At a glance, the Blue Jackets acquiring a player like Olivier might seem like a minor move. He was an undrafted player who has bounced back and forth between the AHL and NHL for the last three seasons, and in 46 NHL games played has just 3 goals and 7 points. But, this trade isn’t for a player to play on the second power play unit. It’s even possible Olivier spends a lot of his time in the press box. So why give up a fourth round pick for a guy who doesn’t push for a ton of ice time?

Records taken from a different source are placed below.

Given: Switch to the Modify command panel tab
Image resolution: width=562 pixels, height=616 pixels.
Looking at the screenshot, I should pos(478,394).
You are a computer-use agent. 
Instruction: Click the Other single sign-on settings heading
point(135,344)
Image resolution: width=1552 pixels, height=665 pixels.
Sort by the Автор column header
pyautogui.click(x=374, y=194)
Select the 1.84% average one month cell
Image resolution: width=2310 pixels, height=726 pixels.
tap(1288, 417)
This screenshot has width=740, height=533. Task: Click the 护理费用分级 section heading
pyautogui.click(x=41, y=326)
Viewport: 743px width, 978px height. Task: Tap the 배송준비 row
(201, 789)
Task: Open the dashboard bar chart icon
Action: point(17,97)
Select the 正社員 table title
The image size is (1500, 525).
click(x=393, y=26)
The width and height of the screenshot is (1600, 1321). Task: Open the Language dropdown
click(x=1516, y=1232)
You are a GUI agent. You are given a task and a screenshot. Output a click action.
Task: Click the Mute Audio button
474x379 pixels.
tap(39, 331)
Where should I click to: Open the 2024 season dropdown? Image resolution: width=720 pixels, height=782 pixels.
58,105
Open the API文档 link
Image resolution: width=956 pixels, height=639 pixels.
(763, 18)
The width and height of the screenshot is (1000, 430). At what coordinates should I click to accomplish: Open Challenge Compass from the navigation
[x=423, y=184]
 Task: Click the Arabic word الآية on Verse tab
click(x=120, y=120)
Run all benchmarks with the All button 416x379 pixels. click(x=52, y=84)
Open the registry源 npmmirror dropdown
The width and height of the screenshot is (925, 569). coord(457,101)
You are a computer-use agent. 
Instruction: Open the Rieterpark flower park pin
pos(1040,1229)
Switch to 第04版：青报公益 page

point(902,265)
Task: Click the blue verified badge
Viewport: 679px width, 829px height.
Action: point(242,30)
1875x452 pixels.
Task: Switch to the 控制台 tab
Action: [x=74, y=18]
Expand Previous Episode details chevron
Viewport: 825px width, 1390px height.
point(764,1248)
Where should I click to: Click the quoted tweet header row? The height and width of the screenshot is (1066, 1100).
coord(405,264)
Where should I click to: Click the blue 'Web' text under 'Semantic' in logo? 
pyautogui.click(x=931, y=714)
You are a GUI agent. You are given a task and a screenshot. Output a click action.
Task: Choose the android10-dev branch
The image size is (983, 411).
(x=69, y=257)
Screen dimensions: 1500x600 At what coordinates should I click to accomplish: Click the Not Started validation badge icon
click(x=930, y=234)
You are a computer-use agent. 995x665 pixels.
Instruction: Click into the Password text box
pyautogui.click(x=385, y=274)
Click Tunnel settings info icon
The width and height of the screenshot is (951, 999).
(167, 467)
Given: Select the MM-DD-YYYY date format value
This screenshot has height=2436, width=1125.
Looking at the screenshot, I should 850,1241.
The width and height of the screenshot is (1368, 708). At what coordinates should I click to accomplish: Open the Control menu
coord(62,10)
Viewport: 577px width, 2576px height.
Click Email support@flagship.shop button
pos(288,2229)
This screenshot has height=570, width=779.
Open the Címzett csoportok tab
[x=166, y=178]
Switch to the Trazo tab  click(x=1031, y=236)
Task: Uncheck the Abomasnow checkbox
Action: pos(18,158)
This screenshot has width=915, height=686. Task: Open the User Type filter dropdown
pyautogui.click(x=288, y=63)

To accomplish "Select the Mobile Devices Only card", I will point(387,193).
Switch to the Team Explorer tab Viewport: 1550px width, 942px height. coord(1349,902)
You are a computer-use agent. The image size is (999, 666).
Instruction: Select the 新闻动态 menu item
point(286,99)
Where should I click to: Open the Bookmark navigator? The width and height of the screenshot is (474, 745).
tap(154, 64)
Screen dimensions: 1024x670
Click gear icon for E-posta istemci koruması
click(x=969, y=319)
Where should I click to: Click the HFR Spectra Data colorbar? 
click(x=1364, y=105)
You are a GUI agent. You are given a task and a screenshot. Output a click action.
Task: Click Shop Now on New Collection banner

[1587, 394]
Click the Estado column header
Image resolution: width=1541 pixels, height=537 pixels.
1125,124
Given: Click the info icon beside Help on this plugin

Simple: he can fight. Olivier fills a massive hole for the Blue Jackets, who lacked toughness last season, especially after trading away Max Domi. GM Jarmo Kekalainen just gave this team a player who will handle its dirty work, without parting with a player from the active roster. Olivier doesn’t need to play big minutes to be effective. On the flip side, he also won’t completely tank the team’s fourth line when he’s on the ice. I can see him playing alongside Sean Kuraly and Eric Robinson as needed; that line could give the Blue Jackets a responsible, heavy, straight up and down impact. He even fits right into the team’s competitive age group, at 25 years old.
While not a hulking reminder of the enforcers of yesterday, Olivier stands 6-2 and weighs in around 210 pounds. He plays the game hard and will make this team immediately more respectable, especially in the more physical matchups against teams like Minnesota (remember this?) (or this?). Having a player like this on your roster makes guys think twice before throwing certain hits or saying certain things.
In a league that seems to be devolving back to its more physical days, it seems like every team is going to need to have one or two of these guys around “just in case”. The last thing you want on a young, talented team, is one of your star players getting knocked out of physical games. This acquisition takes a huge step toward preventing that from happening.
In the end you give up a fourth round selection at the draft – which can be a hit or miss – and acquire a player who will play in the NHL this season. It’s a perfect trade for the Blue Jackets, bringing much needed toughness, without giving up too much.